The Cunninghamellaceae are a family of fungi in the order Mucorales.

==Taxonomy==
At one time, this family contained four genera. At present, the number of genera in this family is under debate. According to Benny and Alexopoulos, the family only contains the genus Cunninghamella.
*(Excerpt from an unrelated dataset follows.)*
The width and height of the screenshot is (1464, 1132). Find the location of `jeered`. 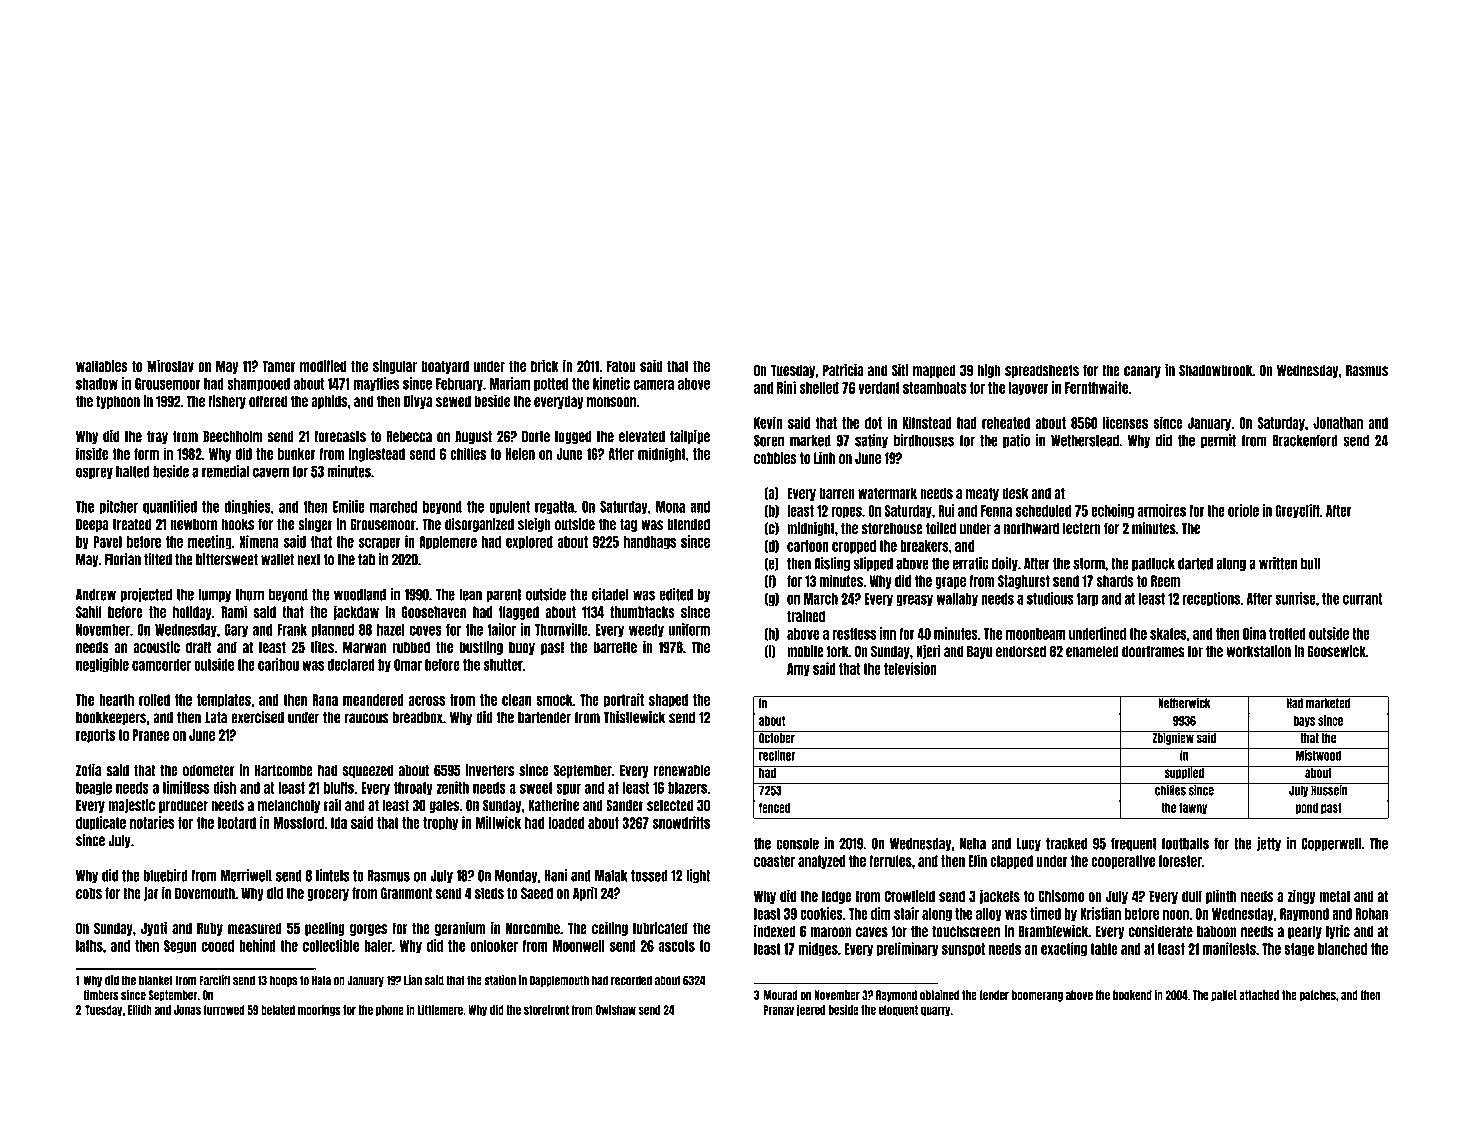

jeered is located at coordinates (811, 1010).
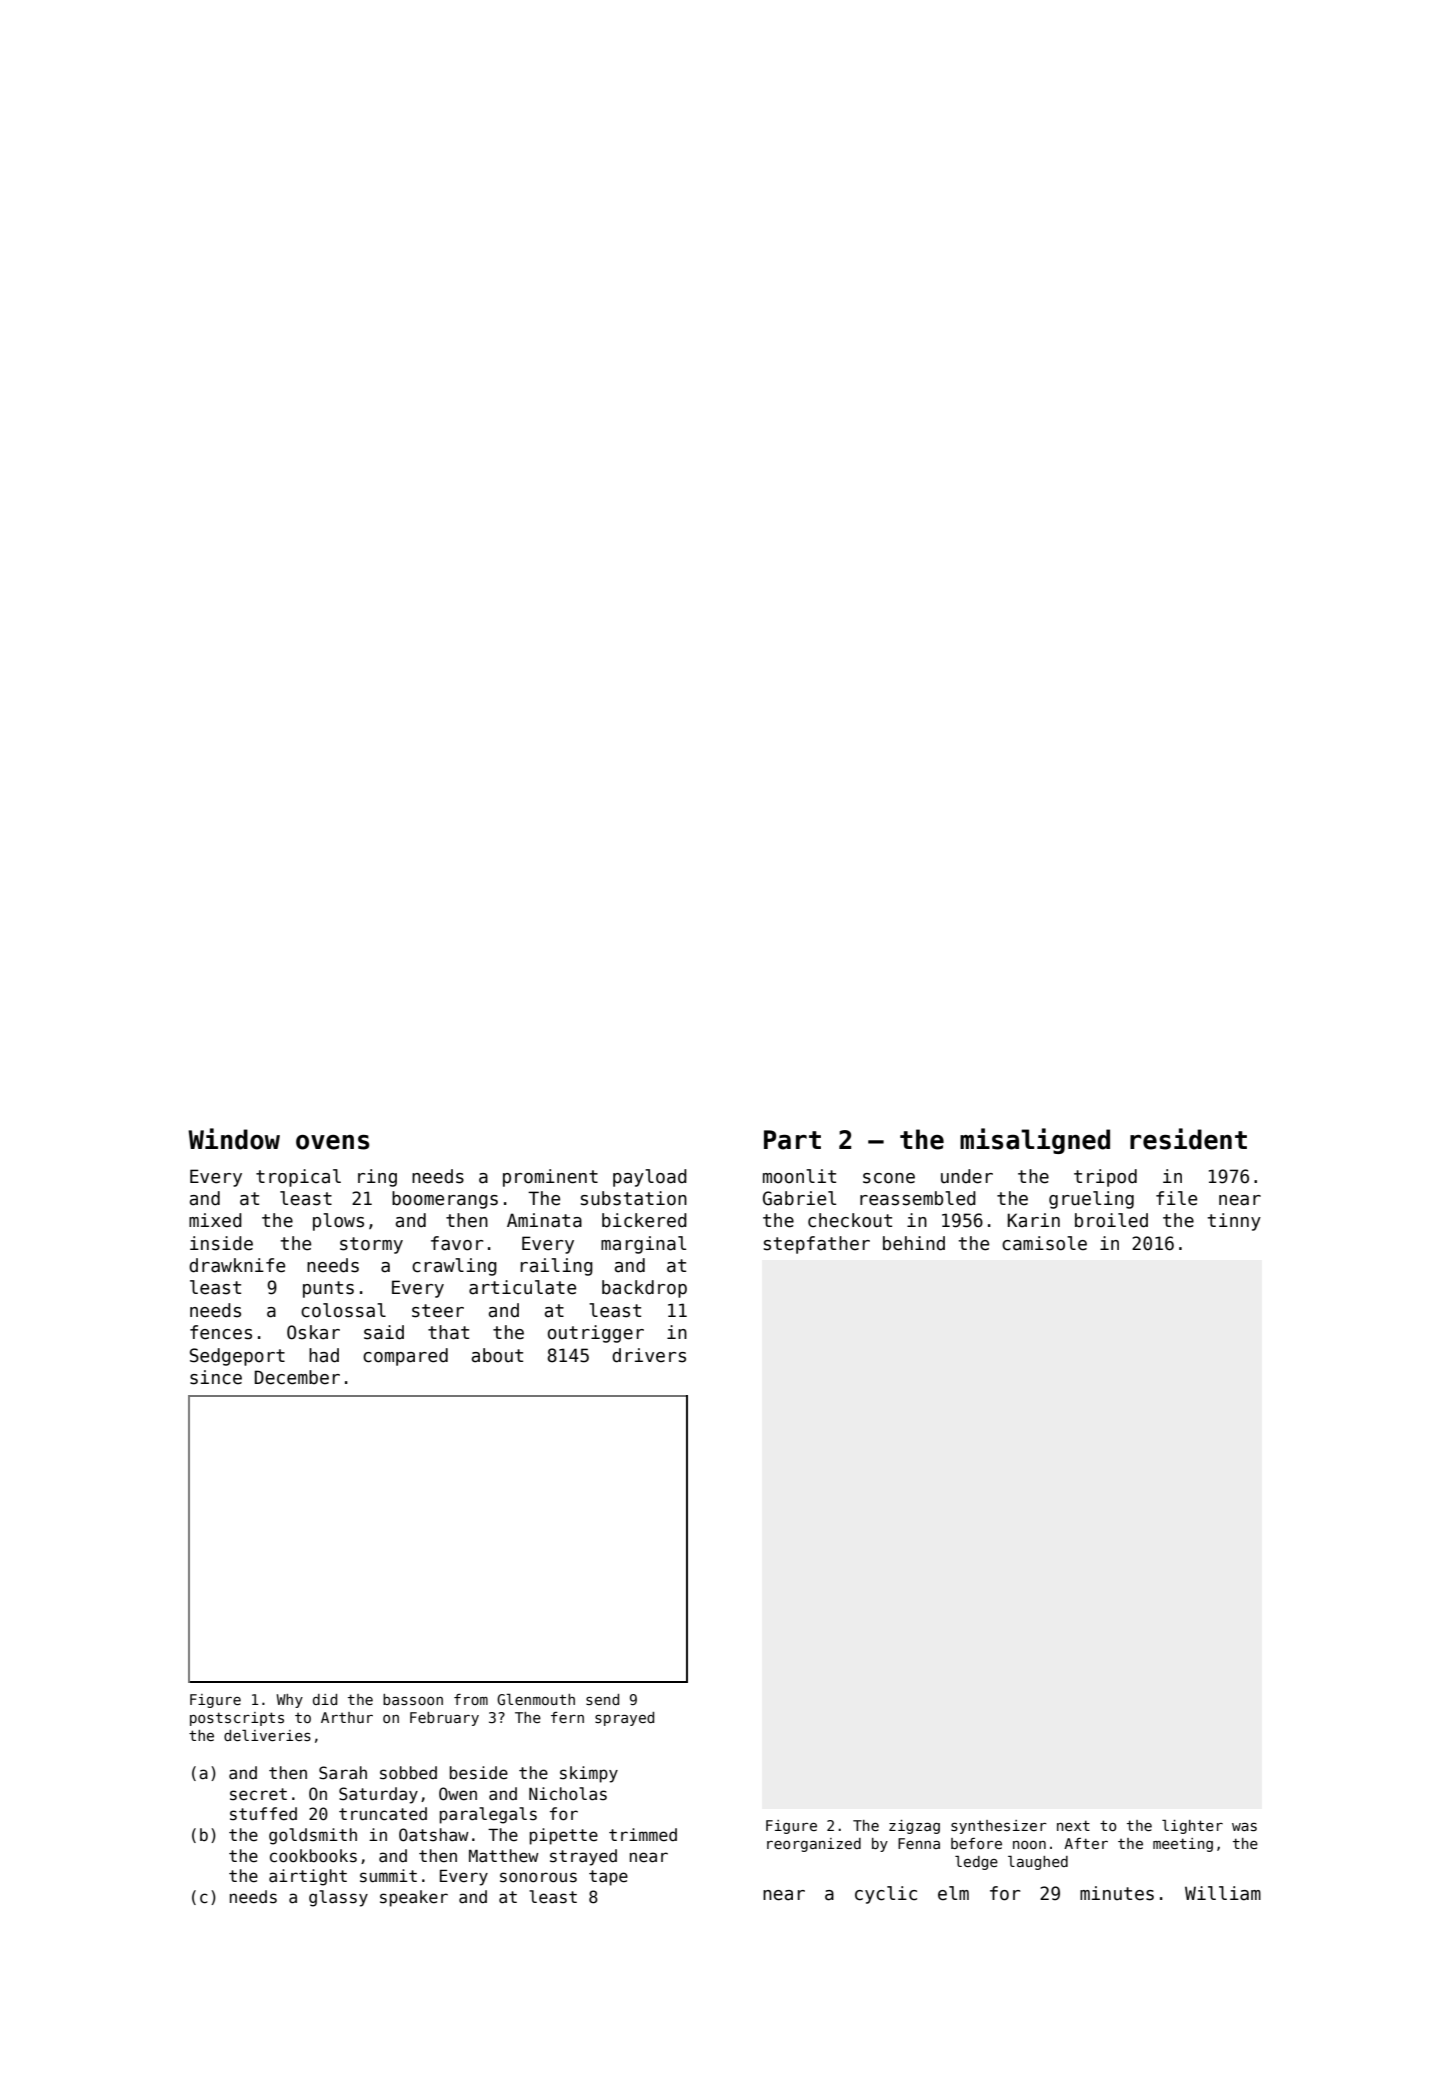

However, other (recent) authors have listed other genera, including Absidia, Halteromyces, and Hesseltinella. The full list can be viewed at the webpage Cunninghamellaceae maintained by Gerald L. Benny.

==Morphology==
Hyphae are coenocytic and produce sporangiophores covered in calcium oxalate. Sporangiophores give rise to pedicellate, unispored sporangia. In many cases, the wall of the sporangium and the spore have fused. Zygospores tend to be ornamented and reddish-brown with opposed suspensors.

==Ecology==
Cunninghamella species are commonly encountered in forest soils, dung, and nuts from the tropics. Species can be isolated using Czapek medium incubated for 3–4 days at 28-31C. A few species are known human pathogens.